Este 23 de febrero, el Ministerio de Cultura anunció a 30 creadores y 2 agrupaciones premiadas en el período 2024-2025. La lista incluye desde artesanía hasta artes plásticas, pero tras la exaltación pública se esconde una realidad poco debatida.

Lo que nadie pregunta: ¿estas distinciones reflejan a Venezuela o sólo una agenda política?

Entre galardonados destacados, como la muñequera Rosaura Funes y el fotógrafo Carmelo Raydán, el discurso oficial insiste en una Venezuela que crea y cree.

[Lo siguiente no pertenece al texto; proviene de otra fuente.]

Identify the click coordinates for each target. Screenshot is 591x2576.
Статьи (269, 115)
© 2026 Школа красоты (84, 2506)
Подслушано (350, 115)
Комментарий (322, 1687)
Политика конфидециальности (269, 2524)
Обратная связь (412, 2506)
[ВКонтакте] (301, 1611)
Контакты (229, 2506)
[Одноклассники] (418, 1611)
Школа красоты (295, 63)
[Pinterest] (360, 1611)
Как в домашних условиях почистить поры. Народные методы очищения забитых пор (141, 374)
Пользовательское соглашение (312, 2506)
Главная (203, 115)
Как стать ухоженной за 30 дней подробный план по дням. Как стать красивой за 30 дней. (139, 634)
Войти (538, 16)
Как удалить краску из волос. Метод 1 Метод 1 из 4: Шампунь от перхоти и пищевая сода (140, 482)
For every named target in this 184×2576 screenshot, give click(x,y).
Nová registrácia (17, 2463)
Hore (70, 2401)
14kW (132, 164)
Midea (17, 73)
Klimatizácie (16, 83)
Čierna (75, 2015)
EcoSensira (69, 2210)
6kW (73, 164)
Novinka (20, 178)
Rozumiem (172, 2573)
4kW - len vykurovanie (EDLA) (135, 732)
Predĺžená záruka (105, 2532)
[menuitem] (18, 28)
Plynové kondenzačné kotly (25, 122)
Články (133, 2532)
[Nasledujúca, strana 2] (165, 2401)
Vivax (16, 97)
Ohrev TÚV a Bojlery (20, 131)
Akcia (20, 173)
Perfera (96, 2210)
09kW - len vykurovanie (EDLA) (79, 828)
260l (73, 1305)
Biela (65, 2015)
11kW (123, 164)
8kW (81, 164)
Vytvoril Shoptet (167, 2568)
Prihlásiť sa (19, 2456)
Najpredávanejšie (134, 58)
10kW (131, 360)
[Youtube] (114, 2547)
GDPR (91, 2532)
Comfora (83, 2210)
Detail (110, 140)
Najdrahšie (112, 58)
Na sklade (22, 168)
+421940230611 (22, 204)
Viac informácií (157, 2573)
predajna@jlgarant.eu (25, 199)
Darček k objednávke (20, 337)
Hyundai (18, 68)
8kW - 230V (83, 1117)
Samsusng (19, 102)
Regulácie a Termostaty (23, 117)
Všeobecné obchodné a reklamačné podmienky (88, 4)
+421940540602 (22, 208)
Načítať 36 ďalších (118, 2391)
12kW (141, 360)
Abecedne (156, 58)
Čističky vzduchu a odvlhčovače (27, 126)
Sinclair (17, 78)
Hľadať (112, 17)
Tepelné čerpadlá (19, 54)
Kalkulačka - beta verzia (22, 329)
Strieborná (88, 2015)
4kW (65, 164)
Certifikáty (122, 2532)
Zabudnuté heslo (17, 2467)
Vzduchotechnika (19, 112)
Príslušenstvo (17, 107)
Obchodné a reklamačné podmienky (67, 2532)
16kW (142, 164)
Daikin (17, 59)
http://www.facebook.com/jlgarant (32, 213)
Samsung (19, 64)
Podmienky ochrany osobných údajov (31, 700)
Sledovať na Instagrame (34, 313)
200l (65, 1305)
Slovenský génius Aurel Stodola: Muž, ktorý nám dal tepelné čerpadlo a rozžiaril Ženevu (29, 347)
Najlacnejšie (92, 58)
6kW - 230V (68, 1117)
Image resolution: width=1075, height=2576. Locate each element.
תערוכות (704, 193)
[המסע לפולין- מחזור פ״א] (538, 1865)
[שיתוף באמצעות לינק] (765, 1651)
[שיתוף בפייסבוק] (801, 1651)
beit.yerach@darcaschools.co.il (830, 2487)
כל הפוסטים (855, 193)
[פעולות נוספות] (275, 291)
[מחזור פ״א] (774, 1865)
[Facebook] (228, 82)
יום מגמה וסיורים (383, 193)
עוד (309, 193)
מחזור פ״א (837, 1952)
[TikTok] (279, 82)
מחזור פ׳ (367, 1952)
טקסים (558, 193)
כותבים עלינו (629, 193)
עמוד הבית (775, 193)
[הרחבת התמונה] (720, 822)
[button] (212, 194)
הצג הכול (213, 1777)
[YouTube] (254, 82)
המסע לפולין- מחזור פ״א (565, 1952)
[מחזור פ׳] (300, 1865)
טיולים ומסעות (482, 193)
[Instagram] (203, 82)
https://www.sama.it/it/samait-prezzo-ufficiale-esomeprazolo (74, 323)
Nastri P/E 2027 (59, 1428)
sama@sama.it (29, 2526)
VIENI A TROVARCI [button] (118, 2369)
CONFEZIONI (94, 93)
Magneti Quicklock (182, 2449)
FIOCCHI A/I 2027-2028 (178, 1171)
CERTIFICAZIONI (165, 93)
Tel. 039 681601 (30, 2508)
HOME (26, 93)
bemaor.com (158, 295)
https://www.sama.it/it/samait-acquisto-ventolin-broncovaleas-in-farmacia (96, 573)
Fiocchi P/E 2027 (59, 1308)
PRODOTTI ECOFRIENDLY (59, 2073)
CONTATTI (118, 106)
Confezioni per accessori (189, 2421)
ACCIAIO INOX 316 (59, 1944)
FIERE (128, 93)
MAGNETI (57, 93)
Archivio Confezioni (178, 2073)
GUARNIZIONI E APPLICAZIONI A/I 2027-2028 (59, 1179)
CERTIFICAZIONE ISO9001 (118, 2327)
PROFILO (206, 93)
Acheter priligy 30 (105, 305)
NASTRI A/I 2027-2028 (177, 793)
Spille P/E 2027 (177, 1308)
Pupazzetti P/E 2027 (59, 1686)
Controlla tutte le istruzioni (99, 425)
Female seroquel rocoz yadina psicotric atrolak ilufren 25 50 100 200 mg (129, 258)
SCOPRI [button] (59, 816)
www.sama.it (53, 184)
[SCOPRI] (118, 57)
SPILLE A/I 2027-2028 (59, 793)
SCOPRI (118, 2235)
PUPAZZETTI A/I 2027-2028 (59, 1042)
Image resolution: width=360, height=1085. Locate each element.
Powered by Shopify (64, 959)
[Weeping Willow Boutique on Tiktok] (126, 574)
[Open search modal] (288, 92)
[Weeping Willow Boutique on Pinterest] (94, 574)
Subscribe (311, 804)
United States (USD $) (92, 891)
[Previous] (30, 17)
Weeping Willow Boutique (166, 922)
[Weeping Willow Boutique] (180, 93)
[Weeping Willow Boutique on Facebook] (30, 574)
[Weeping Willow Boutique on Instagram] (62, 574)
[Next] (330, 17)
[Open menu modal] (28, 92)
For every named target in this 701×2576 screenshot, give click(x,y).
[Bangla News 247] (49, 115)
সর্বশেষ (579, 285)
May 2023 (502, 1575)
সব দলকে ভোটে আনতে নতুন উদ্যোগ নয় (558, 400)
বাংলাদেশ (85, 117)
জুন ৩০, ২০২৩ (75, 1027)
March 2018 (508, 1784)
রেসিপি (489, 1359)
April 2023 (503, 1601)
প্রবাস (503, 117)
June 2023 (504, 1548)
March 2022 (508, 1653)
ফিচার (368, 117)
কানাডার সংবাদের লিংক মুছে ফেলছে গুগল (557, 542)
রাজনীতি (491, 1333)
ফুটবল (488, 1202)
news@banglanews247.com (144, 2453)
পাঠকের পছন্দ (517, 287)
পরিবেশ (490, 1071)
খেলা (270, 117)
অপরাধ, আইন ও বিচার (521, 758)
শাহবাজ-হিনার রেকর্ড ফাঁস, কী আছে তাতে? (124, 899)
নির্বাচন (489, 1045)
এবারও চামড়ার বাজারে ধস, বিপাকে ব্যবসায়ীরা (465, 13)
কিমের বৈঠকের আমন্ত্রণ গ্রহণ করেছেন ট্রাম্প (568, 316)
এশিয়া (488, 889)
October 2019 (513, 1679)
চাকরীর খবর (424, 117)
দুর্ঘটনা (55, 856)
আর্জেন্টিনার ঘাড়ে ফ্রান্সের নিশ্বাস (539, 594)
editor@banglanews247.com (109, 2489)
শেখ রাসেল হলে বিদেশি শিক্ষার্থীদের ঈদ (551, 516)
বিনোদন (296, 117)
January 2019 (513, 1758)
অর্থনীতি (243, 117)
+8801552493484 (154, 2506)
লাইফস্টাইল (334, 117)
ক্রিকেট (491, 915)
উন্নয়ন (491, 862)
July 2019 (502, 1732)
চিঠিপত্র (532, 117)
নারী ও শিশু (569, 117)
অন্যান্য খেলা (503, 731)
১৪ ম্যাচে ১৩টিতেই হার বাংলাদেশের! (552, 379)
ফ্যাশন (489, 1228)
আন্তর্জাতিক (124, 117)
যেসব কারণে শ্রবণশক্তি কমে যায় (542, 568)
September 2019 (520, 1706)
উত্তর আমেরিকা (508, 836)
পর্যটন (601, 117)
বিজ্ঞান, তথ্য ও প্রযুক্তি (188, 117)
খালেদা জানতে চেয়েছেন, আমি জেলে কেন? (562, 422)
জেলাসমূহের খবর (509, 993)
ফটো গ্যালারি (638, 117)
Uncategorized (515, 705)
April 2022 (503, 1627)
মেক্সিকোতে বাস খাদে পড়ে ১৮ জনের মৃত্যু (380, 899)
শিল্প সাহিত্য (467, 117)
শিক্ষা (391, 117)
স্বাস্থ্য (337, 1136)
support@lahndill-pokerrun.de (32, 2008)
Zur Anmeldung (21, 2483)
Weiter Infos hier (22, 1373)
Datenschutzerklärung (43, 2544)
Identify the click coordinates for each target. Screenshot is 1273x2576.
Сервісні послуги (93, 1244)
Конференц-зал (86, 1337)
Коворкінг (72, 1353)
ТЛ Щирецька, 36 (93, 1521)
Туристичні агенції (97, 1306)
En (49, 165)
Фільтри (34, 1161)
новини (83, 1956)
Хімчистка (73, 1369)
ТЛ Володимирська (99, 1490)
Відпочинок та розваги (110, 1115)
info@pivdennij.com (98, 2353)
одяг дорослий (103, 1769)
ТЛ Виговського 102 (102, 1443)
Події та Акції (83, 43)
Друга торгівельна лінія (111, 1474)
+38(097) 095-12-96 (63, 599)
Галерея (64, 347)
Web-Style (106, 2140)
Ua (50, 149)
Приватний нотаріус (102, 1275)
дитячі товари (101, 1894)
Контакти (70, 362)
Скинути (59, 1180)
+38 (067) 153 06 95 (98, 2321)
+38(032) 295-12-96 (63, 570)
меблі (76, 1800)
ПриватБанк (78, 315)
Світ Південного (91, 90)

Pero ¿qué pasa con la crisis económica, la inseguridad y el abandono institucional que atraviesa el país? ¿Qué sentido tiene premiar ‘creadores del pueblo’ cuando las condiciones de base para la cultura y la producción están en declive?

Por qué importa que estos premios estén bajo la sombra de la política

  • El ministro Villegas mismo habló de que el reconocimiento es parte de visibilizar “cultores antihegemónicos”. Esto abre la puerta a manipulaciones ideológicas y exclusión de voces que no se alinean al discurso oficial.
  • La tradicional división entre ‘alta cultura’ y ‘cultura popular’ se usa para justificar premios que legitiman una narrativa estatal, mientras sectores independientes quedan fuera.
  • Los premios pueden ofrecer reconocimiento institucional, pero no garantizan que los problemas reales del sector cultural, como la falta de financiamiento o la represión, se aborden con seriedad.

¿Qué sigue para la cultura en Venezuela?

En un país donde la economía se resiente y la inseguridad limita el desarrollo social, discursos oficiales que exaltan una Venezuela que ‘crea y cree’ corren el riesgo de quedar como relatos desconectados de la realidad. Sin cambios estructurales, estos galardones solo serán una fachada para un sector cultural bajo presión y dependiente de decisiones políticas.

La verdadera pregunta: ¿seguiremos aceptando que la cultura sea otra herramienta para sostener narrativas mientras el país se desmorona?